§ **What to do**
Copy out the data again without any change, from the line with "Where should I click to: Check" to the line with "pos(491,213)", including both of those lines.

§ **Given data**
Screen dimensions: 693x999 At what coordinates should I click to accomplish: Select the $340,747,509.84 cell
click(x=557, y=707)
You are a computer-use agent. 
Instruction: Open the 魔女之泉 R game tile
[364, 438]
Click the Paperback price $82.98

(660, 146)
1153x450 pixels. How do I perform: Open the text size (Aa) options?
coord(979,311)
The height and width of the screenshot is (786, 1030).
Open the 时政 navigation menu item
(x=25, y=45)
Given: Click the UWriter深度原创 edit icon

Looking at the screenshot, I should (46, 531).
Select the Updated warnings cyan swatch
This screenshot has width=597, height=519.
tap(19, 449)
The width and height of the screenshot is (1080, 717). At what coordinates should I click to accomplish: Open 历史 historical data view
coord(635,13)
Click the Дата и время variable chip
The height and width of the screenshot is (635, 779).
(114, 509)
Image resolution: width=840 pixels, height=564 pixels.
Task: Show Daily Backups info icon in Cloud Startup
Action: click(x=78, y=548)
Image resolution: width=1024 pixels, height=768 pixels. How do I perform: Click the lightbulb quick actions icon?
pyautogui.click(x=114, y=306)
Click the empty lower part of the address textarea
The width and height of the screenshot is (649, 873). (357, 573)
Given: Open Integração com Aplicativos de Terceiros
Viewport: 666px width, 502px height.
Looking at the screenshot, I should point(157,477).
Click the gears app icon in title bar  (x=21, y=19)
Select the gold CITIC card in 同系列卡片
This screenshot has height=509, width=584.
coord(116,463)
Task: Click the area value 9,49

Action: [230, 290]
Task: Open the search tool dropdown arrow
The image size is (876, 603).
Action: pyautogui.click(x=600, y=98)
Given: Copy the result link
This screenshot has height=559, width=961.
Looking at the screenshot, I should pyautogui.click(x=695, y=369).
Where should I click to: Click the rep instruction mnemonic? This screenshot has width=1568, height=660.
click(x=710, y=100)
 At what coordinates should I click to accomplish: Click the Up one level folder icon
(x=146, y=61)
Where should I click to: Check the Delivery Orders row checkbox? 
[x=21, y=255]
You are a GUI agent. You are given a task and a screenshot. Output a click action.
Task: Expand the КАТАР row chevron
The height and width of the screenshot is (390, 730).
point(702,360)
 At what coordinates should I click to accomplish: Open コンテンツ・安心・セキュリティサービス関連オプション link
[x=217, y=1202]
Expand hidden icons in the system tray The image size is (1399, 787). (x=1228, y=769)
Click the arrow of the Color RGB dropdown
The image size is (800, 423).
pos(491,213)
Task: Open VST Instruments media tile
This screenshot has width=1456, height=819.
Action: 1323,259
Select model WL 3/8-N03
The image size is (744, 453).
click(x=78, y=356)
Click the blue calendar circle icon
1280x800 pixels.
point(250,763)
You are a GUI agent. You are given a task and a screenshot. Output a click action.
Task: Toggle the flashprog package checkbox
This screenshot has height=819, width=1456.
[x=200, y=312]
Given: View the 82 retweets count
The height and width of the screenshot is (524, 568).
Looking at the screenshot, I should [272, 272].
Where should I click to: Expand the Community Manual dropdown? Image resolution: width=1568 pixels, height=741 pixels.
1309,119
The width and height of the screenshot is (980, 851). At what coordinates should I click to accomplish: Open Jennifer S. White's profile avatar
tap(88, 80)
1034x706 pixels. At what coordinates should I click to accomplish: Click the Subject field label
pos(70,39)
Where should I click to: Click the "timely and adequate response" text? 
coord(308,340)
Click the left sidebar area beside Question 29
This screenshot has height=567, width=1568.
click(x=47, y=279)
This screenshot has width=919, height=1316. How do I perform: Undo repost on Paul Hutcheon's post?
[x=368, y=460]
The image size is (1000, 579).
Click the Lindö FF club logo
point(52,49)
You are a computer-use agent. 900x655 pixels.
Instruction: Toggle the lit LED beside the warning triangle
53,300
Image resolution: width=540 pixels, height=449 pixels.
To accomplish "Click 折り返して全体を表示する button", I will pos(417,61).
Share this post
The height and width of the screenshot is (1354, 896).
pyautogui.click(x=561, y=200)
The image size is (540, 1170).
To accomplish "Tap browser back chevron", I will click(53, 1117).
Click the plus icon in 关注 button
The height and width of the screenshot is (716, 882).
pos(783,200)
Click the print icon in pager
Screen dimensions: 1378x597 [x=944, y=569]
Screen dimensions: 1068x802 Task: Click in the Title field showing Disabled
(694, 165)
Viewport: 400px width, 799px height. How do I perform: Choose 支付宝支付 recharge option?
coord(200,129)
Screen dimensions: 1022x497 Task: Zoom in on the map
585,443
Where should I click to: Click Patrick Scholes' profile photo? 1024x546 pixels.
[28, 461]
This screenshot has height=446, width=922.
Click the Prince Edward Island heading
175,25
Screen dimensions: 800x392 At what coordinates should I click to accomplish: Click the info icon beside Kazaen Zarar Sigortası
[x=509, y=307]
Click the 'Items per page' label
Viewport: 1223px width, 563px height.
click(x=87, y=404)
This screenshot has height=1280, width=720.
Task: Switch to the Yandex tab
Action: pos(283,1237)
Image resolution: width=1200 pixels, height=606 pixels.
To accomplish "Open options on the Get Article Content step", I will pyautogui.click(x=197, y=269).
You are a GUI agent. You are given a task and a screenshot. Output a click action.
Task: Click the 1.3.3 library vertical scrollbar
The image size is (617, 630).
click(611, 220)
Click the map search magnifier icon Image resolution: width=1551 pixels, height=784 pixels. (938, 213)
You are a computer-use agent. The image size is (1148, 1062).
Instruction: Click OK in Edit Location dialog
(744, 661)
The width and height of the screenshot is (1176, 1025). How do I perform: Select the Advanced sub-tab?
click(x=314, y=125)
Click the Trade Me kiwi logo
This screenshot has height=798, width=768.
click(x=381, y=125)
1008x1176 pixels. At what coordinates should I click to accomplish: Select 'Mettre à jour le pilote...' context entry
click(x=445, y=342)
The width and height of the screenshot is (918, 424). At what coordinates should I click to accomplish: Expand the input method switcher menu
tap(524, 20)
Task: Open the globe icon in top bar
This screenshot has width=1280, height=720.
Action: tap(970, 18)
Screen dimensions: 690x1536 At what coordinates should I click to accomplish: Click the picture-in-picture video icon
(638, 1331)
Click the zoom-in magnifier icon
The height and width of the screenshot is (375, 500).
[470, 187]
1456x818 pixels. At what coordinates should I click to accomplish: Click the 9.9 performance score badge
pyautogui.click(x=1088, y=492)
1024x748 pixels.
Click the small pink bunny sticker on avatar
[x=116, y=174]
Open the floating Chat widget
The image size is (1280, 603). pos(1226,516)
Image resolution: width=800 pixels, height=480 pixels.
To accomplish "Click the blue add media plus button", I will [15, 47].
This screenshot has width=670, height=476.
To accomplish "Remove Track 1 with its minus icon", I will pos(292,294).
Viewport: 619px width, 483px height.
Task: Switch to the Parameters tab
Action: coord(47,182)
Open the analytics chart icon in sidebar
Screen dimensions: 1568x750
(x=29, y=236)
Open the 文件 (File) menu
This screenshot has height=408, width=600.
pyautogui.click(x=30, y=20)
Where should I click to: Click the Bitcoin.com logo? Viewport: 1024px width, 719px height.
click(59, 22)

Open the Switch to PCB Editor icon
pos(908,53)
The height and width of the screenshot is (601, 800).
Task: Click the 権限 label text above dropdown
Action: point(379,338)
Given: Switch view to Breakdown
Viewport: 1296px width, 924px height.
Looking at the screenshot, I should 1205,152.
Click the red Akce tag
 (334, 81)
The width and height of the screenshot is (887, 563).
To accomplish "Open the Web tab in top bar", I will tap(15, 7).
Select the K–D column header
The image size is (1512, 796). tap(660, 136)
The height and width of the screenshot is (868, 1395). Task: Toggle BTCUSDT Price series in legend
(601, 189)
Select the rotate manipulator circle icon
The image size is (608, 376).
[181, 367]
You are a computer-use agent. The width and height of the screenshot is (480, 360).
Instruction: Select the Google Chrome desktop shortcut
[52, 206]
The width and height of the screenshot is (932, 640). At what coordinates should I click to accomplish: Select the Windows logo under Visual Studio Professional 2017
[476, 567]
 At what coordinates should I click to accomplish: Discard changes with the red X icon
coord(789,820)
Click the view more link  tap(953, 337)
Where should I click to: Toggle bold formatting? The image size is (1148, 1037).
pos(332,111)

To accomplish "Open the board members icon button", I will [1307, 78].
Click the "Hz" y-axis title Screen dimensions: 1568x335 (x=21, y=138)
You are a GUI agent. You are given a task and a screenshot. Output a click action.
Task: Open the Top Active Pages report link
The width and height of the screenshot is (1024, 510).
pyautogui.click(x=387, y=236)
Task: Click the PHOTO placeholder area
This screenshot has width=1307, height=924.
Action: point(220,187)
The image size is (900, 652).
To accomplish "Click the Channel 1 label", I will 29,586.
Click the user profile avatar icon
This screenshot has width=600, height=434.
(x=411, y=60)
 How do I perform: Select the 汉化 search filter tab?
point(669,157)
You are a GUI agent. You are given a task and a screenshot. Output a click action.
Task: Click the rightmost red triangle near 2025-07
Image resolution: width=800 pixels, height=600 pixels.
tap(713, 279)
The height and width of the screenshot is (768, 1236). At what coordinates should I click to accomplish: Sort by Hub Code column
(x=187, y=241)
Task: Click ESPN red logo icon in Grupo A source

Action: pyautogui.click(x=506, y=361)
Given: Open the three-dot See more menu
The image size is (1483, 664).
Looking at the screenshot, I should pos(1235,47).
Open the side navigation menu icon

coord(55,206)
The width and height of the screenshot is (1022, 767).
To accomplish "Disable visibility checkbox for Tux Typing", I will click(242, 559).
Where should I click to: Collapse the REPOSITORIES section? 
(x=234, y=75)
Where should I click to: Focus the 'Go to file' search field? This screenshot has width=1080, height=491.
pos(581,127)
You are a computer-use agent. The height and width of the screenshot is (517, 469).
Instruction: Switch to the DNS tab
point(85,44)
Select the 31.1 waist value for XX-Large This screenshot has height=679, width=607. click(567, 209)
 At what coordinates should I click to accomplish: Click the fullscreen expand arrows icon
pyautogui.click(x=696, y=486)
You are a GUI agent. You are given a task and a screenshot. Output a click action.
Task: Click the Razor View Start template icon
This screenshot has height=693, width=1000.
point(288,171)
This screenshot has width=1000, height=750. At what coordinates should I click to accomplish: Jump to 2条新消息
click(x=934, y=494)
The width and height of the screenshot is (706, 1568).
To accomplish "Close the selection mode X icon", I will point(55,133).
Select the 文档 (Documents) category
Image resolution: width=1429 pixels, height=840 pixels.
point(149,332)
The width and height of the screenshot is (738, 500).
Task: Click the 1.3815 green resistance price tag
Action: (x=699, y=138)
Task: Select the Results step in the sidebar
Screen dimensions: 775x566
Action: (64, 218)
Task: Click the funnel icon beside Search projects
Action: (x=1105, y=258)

§ **Response to this exercise**
Where should I click to: Check the Delivery Orders row checkbox? 
[x=21, y=255]
You are a GUI agent. You are given a task and a screenshot. Output a click action.
Task: Expand the КАТАР row chevron
The height and width of the screenshot is (390, 730).
point(702,360)
 At what coordinates should I click to accomplish: Open コンテンツ・安心・セキュリティサービス関連オプション link
[x=217, y=1202]
Expand hidden icons in the system tray The image size is (1399, 787). (x=1228, y=769)
Click the arrow of the Color RGB dropdown
The image size is (800, 423).
pos(491,213)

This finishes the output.